## Provided data:
════════════════
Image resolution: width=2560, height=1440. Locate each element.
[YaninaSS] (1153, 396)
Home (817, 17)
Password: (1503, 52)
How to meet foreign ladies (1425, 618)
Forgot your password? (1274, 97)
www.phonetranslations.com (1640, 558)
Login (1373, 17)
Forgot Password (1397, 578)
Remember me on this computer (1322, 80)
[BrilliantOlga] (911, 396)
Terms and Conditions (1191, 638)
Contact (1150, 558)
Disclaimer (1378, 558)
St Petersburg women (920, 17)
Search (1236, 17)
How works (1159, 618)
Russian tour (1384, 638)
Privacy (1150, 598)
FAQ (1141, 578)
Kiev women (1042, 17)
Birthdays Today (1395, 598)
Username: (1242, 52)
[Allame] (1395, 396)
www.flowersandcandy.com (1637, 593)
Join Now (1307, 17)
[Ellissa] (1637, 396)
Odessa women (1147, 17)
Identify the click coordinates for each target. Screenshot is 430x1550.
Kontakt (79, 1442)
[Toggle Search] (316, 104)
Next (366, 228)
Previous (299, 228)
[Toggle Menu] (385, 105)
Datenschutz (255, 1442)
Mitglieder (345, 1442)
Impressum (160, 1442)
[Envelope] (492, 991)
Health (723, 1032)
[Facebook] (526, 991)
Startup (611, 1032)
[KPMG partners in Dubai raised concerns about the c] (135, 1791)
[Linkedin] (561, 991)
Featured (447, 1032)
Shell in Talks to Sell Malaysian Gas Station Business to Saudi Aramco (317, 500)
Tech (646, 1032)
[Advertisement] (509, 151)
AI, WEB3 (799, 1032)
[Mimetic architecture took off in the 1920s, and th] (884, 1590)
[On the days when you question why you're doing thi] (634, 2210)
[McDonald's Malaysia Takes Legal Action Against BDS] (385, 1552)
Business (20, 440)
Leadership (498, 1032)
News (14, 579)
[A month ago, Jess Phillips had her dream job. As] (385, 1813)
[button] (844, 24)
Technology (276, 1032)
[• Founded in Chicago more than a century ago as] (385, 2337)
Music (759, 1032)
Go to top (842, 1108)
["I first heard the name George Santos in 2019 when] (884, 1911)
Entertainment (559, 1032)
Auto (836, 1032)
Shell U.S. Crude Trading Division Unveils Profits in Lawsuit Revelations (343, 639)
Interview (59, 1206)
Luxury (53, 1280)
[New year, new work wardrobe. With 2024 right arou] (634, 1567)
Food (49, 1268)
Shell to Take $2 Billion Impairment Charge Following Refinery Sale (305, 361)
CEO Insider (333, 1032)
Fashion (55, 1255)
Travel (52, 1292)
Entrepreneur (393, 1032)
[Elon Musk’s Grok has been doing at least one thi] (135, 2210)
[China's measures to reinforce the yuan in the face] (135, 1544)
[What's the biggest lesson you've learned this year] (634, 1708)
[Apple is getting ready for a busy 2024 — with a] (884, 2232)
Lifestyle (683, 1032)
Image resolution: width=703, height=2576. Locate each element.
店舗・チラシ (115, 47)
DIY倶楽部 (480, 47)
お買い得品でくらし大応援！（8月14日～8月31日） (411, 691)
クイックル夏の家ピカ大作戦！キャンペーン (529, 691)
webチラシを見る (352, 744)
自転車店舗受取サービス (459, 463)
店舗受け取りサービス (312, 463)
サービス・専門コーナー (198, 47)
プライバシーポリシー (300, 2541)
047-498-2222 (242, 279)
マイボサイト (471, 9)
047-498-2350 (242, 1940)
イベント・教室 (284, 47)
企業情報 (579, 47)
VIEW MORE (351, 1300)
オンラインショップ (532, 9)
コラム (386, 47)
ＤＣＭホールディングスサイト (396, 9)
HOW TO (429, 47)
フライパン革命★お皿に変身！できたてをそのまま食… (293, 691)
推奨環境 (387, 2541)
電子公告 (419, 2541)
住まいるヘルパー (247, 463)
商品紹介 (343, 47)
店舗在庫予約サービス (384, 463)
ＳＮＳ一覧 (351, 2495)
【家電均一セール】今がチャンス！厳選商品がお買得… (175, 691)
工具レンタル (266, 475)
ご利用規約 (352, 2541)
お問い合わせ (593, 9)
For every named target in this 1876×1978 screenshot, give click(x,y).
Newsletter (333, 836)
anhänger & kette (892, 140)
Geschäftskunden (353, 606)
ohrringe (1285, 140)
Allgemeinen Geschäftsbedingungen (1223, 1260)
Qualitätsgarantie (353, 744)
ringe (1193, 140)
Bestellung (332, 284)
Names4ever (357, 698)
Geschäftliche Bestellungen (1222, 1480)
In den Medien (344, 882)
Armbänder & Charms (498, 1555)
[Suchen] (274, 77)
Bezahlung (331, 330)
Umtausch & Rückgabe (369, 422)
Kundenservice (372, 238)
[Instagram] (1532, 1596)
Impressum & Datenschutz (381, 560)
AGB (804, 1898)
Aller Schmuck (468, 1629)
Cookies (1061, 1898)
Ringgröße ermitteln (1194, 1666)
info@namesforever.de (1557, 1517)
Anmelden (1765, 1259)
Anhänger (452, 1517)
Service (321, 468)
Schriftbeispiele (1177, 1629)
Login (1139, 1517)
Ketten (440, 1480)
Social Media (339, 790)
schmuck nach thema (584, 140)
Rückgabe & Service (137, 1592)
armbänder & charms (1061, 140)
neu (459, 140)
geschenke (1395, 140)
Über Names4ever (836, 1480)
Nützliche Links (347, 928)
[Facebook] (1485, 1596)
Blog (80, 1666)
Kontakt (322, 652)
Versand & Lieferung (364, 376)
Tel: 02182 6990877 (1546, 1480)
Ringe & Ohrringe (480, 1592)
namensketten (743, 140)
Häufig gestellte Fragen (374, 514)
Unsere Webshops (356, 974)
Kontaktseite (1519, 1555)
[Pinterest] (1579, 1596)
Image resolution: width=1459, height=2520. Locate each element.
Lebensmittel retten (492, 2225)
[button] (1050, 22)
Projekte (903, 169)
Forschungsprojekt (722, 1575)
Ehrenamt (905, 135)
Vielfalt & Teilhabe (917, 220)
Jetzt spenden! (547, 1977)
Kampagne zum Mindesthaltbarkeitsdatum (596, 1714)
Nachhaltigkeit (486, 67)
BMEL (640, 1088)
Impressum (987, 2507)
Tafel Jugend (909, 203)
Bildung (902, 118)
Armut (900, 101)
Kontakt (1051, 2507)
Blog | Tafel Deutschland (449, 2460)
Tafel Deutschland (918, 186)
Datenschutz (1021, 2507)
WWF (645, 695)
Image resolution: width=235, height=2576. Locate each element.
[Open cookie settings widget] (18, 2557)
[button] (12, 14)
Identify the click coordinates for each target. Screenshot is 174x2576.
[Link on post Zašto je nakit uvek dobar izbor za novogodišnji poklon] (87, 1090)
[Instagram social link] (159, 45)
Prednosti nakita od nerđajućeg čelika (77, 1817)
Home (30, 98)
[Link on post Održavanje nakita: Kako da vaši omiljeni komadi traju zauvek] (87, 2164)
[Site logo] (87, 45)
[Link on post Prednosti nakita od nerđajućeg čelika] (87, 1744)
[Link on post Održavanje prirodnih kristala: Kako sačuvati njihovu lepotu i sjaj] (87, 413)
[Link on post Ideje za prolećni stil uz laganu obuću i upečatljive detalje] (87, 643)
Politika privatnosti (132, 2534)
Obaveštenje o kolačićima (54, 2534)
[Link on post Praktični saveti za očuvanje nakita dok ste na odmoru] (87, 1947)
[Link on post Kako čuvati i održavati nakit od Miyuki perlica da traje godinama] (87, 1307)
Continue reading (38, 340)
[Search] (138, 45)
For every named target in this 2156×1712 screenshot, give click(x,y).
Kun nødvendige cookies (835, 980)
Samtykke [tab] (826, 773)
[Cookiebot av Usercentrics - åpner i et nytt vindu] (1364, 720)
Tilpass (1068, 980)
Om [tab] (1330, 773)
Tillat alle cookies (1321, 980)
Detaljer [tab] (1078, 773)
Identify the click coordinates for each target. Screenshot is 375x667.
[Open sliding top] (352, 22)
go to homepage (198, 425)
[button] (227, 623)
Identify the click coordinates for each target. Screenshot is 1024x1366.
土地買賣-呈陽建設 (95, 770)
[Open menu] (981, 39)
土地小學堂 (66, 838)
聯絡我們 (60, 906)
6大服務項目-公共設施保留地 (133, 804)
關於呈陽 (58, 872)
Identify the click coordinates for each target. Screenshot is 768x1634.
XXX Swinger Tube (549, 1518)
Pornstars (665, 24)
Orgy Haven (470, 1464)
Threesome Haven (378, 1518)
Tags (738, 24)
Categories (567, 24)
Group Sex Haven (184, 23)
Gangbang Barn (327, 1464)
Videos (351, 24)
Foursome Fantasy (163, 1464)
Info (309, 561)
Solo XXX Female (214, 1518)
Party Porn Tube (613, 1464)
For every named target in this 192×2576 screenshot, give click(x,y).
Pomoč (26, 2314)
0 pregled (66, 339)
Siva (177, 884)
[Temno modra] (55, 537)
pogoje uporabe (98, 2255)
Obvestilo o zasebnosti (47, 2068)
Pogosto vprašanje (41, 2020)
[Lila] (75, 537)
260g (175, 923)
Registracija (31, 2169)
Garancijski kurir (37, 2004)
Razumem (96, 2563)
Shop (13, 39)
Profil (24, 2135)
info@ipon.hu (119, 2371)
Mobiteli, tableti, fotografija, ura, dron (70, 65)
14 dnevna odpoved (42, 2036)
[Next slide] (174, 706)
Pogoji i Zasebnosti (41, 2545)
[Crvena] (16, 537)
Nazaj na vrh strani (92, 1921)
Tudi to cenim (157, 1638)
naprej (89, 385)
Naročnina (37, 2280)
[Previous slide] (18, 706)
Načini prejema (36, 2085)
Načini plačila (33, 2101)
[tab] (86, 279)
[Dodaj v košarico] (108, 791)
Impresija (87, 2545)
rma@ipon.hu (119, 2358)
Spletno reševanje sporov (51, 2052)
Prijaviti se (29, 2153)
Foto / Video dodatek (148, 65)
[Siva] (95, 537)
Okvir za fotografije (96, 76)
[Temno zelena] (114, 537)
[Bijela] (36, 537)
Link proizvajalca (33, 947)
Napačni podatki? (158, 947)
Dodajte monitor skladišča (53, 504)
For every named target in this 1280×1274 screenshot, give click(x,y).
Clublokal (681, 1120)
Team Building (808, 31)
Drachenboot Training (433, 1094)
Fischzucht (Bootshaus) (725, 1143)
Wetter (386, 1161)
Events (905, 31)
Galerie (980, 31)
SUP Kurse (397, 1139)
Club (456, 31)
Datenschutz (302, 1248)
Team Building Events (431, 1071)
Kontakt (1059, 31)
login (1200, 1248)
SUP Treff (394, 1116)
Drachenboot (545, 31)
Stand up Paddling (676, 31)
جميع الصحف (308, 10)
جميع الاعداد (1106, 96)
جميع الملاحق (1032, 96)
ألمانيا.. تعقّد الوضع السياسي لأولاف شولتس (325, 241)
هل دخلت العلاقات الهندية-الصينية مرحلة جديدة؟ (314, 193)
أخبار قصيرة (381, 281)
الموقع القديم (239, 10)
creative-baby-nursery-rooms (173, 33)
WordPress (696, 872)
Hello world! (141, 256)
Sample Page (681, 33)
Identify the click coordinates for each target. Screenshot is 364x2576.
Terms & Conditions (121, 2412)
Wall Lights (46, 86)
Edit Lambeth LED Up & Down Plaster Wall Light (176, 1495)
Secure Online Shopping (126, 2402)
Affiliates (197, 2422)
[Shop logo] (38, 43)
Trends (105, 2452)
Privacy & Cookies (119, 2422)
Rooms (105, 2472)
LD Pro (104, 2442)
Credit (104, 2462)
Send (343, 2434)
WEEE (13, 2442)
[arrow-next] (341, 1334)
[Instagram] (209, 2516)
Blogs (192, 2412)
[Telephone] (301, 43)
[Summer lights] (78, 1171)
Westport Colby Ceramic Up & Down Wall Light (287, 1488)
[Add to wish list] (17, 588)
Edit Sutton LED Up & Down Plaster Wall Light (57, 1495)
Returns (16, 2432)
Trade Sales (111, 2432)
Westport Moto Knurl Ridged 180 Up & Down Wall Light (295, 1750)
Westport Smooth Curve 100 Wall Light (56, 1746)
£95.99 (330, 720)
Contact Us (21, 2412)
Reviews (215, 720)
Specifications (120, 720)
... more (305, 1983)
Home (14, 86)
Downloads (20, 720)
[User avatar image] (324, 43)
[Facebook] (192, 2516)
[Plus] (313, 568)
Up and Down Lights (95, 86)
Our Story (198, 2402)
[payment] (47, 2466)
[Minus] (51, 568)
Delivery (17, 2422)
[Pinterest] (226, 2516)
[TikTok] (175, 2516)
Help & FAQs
════════════════
## What you should do:
Every line above from the line with "[button] (844, 24)" to the line with "Shell to Take", both included, must be reproduced exactly, and no other line may appear.

## Solution for this problem:
[button] (844, 24)
Technology (276, 1032)
[• Founded in Chicago more than a century ago as] (385, 2337)
Music (759, 1032)
Go to top (842, 1108)
["I first heard the name George Santos in 2019 when] (884, 1911)
Entertainment (559, 1032)
Auto (836, 1032)
Shell U.S. Crude Trading Division Unveils Profits in Lawsuit Revelations (343, 639)
Interview (59, 1206)
Luxury (53, 1280)
[New year, new work wardrobe. With 2024 right arou] (634, 1567)
Food (49, 1268)
Shell to Take $2 Billion Impairment Charge Following Refinery Sale (305, 361)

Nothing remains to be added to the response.